No, to me, the opportunity lies mid-scale, when we are looking at the firms who make the vast majority of on-premises and SaaS software.
These firms need to speak to us more about not just what their products can do, but about how they are owned and financed. How they prioritize work. How they build a culture of security, and who maintains it.
And when we see firms that continue to absorb every competitor and new entrant in their field, creating line extension after line extension, CIOs need to be worried about more than pricing pressure — we need to know that the firm we are trusting with our business, is trustworthy in return.
For what it’s worth, I think this all portends a huge opportunity for smaller firms that want to engage in real partnerships.
Most of the deals we have done in my time at Davidson where we are happiest are with mid-sized firms with independent ownership and a clear product focus and direction.
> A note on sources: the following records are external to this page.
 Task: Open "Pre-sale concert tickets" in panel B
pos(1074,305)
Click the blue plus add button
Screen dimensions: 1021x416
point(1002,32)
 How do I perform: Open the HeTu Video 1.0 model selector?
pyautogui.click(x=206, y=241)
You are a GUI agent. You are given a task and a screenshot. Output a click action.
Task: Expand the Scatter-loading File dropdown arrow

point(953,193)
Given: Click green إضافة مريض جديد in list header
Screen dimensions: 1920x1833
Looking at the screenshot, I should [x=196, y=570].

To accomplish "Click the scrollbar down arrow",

At the same time, some of the platforms we struggle the most with are those — I won’t name names here — that have been passed along between PE firms over the year, where talented staff leave and the product stagnates, since it is not of much value to its owners beyond the company’s perpetual bond coupon income stream.
There is a significant opportunity here for firms who want to focus and innovate in the context of an economically sustainable, but responsible business model.
For those firms who want to continue down a pathway that prioritizes maximum revenue for minimal investment, or who seek to dominate a market from all sides to keep customers locked into substandard or insecure solutions on the other hand?
The power of the cloud is not that large scale wins, but that large scale enables smaller scale organizations to be laser-focused and kick your lazy butts out of an enterprise.
And if you don’t think I and many of my CIO colleagues aren’t scrutinizing our vendor dance cards to decide whom we want to be in business with, you’ll find out at the first non-renewal notice.